§ WHAT IS EXPECTED
Repeat the entries exactly as they stand.

(Records drawn from a dataset)
=== Section Start ===

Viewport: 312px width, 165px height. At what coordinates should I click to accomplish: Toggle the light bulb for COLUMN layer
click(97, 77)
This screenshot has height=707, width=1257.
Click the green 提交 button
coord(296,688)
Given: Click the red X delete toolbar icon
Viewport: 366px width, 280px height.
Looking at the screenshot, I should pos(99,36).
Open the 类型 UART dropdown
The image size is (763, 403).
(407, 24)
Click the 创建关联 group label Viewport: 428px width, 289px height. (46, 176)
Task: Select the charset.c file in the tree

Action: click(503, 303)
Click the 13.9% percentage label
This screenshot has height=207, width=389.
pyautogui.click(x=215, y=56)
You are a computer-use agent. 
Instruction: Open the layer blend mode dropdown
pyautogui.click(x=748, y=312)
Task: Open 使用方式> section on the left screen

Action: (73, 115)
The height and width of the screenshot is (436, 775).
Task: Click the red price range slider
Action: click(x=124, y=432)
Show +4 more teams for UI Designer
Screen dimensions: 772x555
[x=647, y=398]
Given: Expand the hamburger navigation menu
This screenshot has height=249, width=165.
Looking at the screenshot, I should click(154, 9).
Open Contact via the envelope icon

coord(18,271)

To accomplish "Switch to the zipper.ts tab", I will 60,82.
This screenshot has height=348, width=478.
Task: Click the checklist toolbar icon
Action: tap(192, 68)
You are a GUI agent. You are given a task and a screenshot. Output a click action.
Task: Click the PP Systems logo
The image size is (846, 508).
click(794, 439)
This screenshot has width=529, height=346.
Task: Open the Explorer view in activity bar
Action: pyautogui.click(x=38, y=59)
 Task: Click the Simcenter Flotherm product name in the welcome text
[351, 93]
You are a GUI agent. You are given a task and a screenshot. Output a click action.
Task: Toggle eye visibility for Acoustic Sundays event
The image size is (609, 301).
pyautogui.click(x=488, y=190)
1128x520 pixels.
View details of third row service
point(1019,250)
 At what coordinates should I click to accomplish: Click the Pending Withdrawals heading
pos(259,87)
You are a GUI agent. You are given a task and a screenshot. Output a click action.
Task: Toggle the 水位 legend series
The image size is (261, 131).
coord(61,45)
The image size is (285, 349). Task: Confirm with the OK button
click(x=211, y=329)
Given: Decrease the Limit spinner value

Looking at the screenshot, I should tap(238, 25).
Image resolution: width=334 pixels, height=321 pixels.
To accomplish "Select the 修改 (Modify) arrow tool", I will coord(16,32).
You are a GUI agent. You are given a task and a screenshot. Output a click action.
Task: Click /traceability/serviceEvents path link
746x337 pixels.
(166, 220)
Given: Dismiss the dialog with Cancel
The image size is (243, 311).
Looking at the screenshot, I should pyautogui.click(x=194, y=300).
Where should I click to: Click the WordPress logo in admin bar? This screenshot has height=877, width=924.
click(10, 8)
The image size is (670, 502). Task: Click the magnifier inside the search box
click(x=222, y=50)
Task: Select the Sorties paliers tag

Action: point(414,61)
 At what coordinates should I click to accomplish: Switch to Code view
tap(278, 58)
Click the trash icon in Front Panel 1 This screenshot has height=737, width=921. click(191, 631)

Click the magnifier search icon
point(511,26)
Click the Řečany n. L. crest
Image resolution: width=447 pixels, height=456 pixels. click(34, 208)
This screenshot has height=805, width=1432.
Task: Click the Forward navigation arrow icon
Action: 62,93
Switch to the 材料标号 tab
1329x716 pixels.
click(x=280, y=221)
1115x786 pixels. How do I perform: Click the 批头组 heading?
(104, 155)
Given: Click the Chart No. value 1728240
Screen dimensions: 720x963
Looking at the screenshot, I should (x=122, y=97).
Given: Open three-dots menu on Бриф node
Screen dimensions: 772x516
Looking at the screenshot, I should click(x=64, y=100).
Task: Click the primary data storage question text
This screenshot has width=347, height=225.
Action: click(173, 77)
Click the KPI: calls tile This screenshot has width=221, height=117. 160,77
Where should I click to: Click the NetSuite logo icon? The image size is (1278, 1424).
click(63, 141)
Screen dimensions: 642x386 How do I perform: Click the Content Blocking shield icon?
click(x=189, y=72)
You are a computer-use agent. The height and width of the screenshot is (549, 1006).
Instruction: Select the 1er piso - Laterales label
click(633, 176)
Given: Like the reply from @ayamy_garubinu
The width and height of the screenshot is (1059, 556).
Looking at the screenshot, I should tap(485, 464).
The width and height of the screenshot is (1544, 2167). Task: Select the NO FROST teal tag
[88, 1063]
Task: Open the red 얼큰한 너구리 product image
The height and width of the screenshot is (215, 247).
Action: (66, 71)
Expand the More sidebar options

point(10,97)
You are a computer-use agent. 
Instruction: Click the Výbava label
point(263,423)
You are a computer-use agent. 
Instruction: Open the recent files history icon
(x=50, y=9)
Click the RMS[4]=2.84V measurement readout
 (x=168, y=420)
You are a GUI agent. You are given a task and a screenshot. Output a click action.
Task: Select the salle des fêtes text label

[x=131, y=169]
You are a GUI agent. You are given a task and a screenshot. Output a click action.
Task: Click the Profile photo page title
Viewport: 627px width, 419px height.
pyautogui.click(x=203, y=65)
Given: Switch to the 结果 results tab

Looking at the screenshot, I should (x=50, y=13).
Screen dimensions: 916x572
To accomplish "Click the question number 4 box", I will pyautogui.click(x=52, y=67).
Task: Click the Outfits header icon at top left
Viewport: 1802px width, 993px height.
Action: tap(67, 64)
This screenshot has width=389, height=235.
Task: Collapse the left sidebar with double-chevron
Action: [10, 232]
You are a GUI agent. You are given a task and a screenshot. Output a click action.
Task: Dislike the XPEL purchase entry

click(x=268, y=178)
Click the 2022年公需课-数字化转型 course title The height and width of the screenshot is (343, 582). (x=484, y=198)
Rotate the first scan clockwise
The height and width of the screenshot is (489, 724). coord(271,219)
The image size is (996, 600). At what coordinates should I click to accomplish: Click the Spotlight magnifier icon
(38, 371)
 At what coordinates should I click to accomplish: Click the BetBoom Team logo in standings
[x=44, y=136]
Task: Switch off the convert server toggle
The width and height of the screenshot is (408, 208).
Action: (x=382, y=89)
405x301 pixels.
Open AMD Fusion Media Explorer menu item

=== Section End ===

§ FINISHED EXERCISE
Viewport: 312px width, 165px height. At what coordinates should I click to accomplish: Toggle the light bulb for COLUMN layer
click(97, 77)
This screenshot has height=707, width=1257.
Click the green 提交 button
coord(296,688)
Given: Click the red X delete toolbar icon
Viewport: 366px width, 280px height.
Looking at the screenshot, I should pos(99,36).
Open the 类型 UART dropdown
The image size is (763, 403).
(407, 24)
Click the 创建关联 group label Viewport: 428px width, 289px height. (46, 176)
Task: Select the charset.c file in the tree

Action: click(503, 303)
Click the 13.9% percentage label
This screenshot has height=207, width=389.
pyautogui.click(x=215, y=56)
You are a computer-use agent. 
Instruction: Open the layer blend mode dropdown
pyautogui.click(x=748, y=312)
Task: Open 使用方式> section on the left screen

Action: (73, 115)
The height and width of the screenshot is (436, 775).
Task: Click the red price range slider
Action: click(x=124, y=432)
Show +4 more teams for UI Designer
Screen dimensions: 772x555
[x=647, y=398]
Given: Expand the hamburger navigation menu
This screenshot has height=249, width=165.
Looking at the screenshot, I should click(154, 9).
Open Contact via the envelope icon

coord(18,271)

To accomplish "Switch to the zipper.ts tab", I will 60,82.
This screenshot has height=348, width=478.
Task: Click the checklist toolbar icon
Action: tap(192, 68)
You are a GUI agent. You are given a task and a screenshot. Output a click action.
Task: Click the PP Systems logo
The image size is (846, 508).
click(794, 439)
This screenshot has width=529, height=346.
Task: Open the Explorer view in activity bar
Action: pyautogui.click(x=38, y=59)
 Task: Click the Simcenter Flotherm product name in the welcome text
[351, 93]
You are a GUI agent. You are given a task and a screenshot. Output a click action.
Task: Toggle eye visibility for Acoustic Sundays event
The image size is (609, 301).
pyautogui.click(x=488, y=190)
1128x520 pixels.
View details of third row service
point(1019,250)
 At what coordinates should I click to accomplish: Click the Pending Withdrawals heading
pos(259,87)
You are a GUI agent. You are given a task and a screenshot. Output a click action.
Task: Toggle the 水位 legend series
The image size is (261, 131).
coord(61,45)
The image size is (285, 349). Task: Confirm with the OK button
click(x=211, y=329)
Given: Decrease the Limit spinner value

Looking at the screenshot, I should tap(238, 25).
Image resolution: width=334 pixels, height=321 pixels.
To accomplish "Select the 修改 (Modify) arrow tool", I will coord(16,32).
You are a GUI agent. You are given a task and a screenshot. Output a click action.
Task: Click /traceability/serviceEvents path link
746x337 pixels.
(166, 220)
Given: Dismiss the dialog with Cancel
The image size is (243, 311).
Looking at the screenshot, I should pyautogui.click(x=194, y=300).
Where should I click to: Click the WordPress logo in admin bar? This screenshot has height=877, width=924.
click(10, 8)
The image size is (670, 502). Task: Click the magnifier inside the search box
click(x=222, y=50)
Task: Select the Sorties paliers tag

Action: point(414,61)
 At what coordinates should I click to accomplish: Switch to Code view
tap(278, 58)
Click the trash icon in Front Panel 1 This screenshot has height=737, width=921. click(191, 631)

Click the magnifier search icon
point(511,26)
Click the Řečany n. L. crest
Image resolution: width=447 pixels, height=456 pixels. click(34, 208)
This screenshot has height=805, width=1432.
Task: Click the Forward navigation arrow icon
Action: 62,93
Switch to the 材料标号 tab
1329x716 pixels.
click(x=280, y=221)
1115x786 pixels. How do I perform: Click the 批头组 heading?
(104, 155)
Given: Click the Chart No. value 1728240
Screen dimensions: 720x963
Looking at the screenshot, I should (x=122, y=97).
Given: Open three-dots menu on Бриф node
Screen dimensions: 772x516
Looking at the screenshot, I should click(x=64, y=100).
Task: Click the primary data storage question text
This screenshot has width=347, height=225.
Action: click(173, 77)
Click the KPI: calls tile This screenshot has width=221, height=117. 160,77
Where should I click to: Click the NetSuite logo icon? The image size is (1278, 1424).
click(63, 141)
Screen dimensions: 642x386 How do I perform: Click the Content Blocking shield icon?
click(x=189, y=72)
You are a computer-use agent. The height and width of the screenshot is (549, 1006).
Instruction: Select the 1er piso - Laterales label
click(633, 176)
Given: Like the reply from @ayamy_garubinu
The width and height of the screenshot is (1059, 556).
Looking at the screenshot, I should tap(485, 464).
The width and height of the screenshot is (1544, 2167). Task: Select the NO FROST teal tag
[88, 1063]
Task: Open the red 얼큰한 너구리 product image
The height and width of the screenshot is (215, 247).
Action: (66, 71)
Expand the More sidebar options

point(10,97)
You are a computer-use agent. 
Instruction: Click the Výbava label
point(263,423)
You are a computer-use agent. 
Instruction: Open the recent files history icon
(x=50, y=9)
Click the RMS[4]=2.84V measurement readout
 (x=168, y=420)
You are a GUI agent. You are given a task and a screenshot. Output a click action.
Task: Select the salle des fêtes text label

[x=131, y=169]
You are a GUI agent. You are given a task and a screenshot. Output a click action.
Task: Click the Profile photo page title
Viewport: 627px width, 419px height.
pyautogui.click(x=203, y=65)
Given: Switch to the 结果 results tab

Looking at the screenshot, I should (x=50, y=13).
Screen dimensions: 916x572
To accomplish "Click the question number 4 box", I will pyautogui.click(x=52, y=67).
Task: Click the Outfits header icon at top left
Viewport: 1802px width, 993px height.
Action: tap(67, 64)
This screenshot has width=389, height=235.
Task: Collapse the left sidebar with double-chevron
Action: [10, 232]
You are a GUI agent. You are given a task and a screenshot. Output a click action.
Task: Dislike the XPEL purchase entry

click(x=268, y=178)
Click the 2022年公需课-数字化转型 course title The height and width of the screenshot is (343, 582). (x=484, y=198)
Rotate the first scan clockwise
The height and width of the screenshot is (489, 724). coord(271,219)
The image size is (996, 600). At what coordinates should I click to accomplish: Click the Spotlight magnifier icon
(38, 371)
 At what coordinates should I click to accomplish: Click the BetBoom Team logo in standings
[x=44, y=136]
Task: Switch off the convert server toggle
The width and height of the screenshot is (408, 208).
Action: (x=382, y=89)
405x301 pixels.
Open AMD Fusion Media Explorer menu item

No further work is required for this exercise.